Salviamo il terroir aggredito

28 marzo 2013
[Angelo Peretti]
Qualunque cosa sia, qualunque sia la difficoltà di definirlo negli schemi razionali, il terroir va difeso. Perché è un valore. E perché è continuamente e sempre di più aggredito. Torno un attimo sulla "definizione di terroir in viticoltura" tracciata da Asselin, Fanet e Falcetti in un documento che ho letto su L'Enologo (ne ho parlato ieri) perché mi pare sia opportuno soffermarsi su almeno su un altro dei concetti che vi sono esposti. Trattando delle "motivazioni socio-economiche" che supportano il concetto di terroir, i tre ricercatori puntano infatti il dito sulla "ristrutturazione del vigneto". E si domandano: "Dove va tolto? Dove va piantato? Può essere riconvertito?"
Tre domande da far tremare i polsi. Anche perché gli attuali disciplinari di produzione delle varie denominazioni d'origine sono così vaghi al riguardo che, di fatto, uno fa quello che vuole, con danno potenziale - e spesso concreto, reale - della denominazione stessa. E ci andrebbe posto rimedio. Con coraggio.

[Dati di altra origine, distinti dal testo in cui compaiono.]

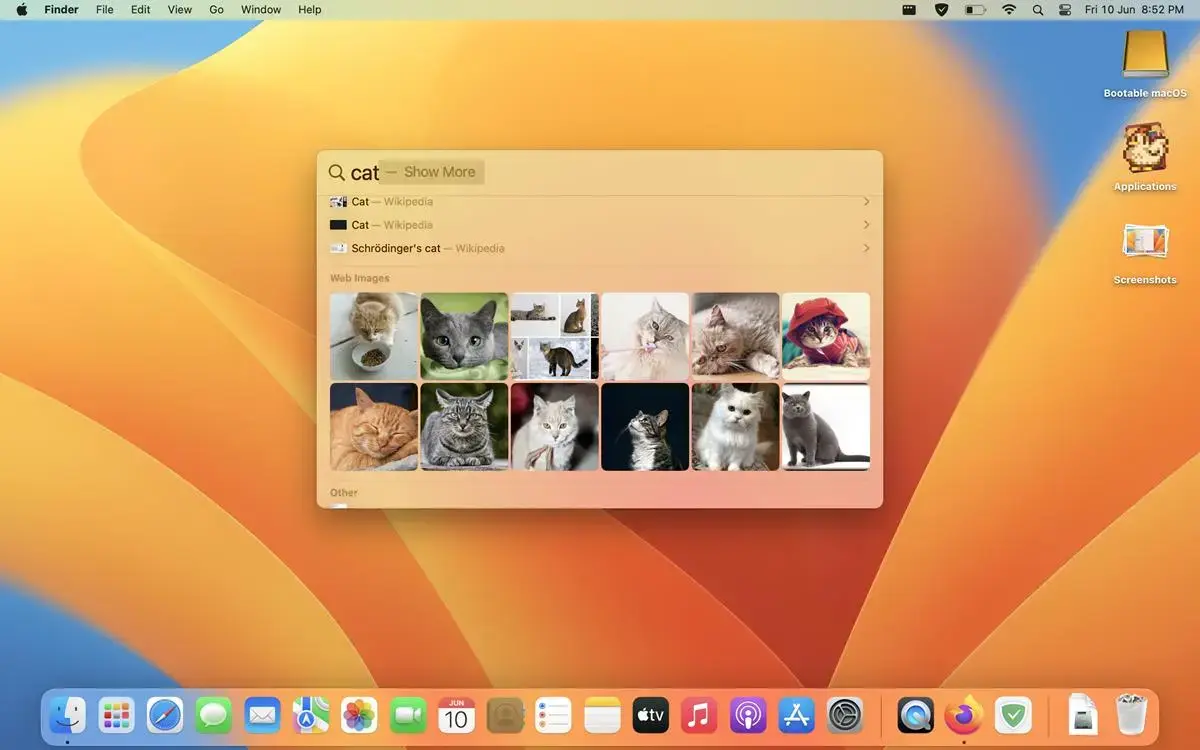Launch the Music app from the Dock
Viewport: 1200px width, 750px height.
tap(698, 715)
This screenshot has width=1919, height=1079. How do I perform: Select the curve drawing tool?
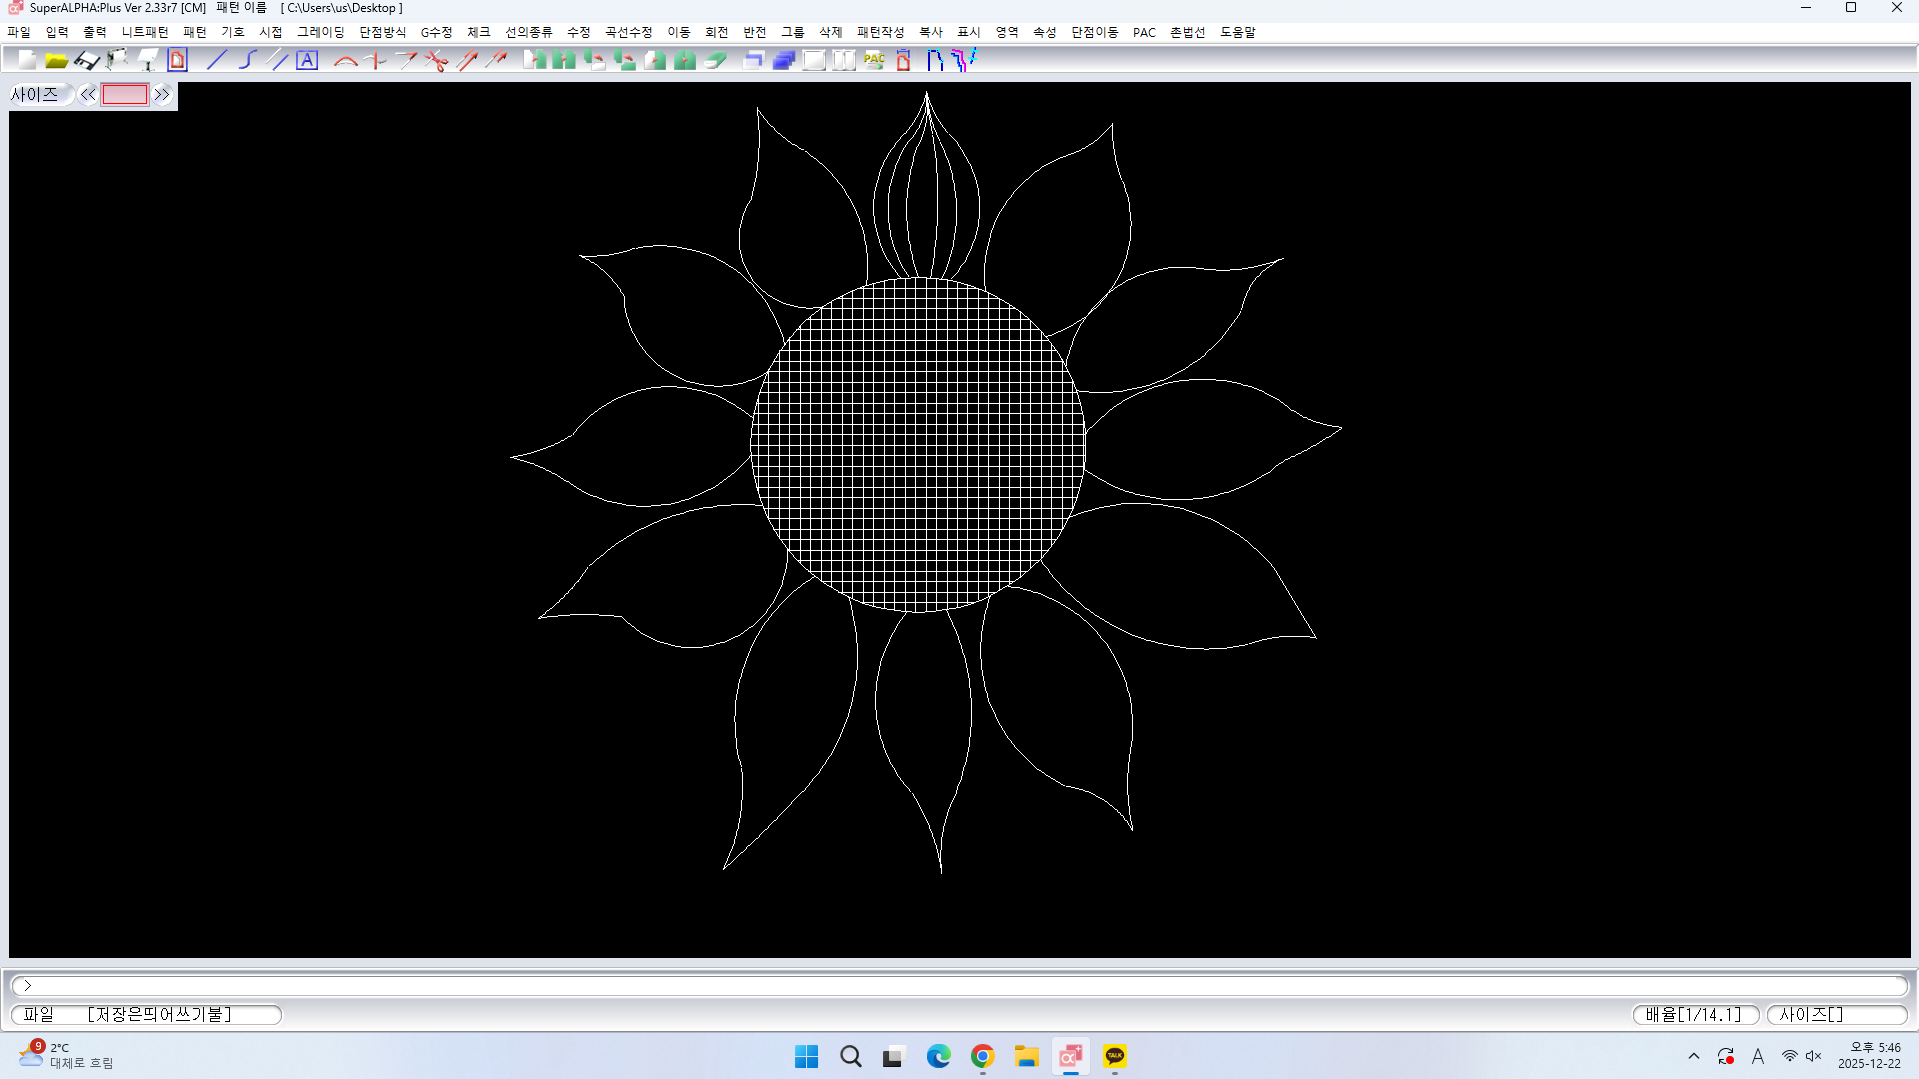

"Le potenzialità viticole di grande qualità - scrivono poi i tre - devono essere protette, preservate contro le aggressioni della società moderna". E le fonti di aggressione sono, secondo la loro elencazione: "infrastruttura stradale, fondiaria, immobiliare e ciò soprattutto per quanto rigarda l'ampliamento degli agglomerati urbani". Sottoscrivo, e ne aggiungo un'altra, di minacce: energie alternative. Ché ormai sulla terra si posano più pannelli solari che vigne, e una terra coperta di pannelli solari è una terra morta.
Tempo fa c'era chi discuteva di piani regolatori dei comuni viticoli: si pensava, cioè, di salvaguardare le denominazioni di pregio considerandole parte integrante del patrimonio collettivo di un territorio e conseguentemente tutelandole anche negli strumenti urbanistici. Pie illusioni.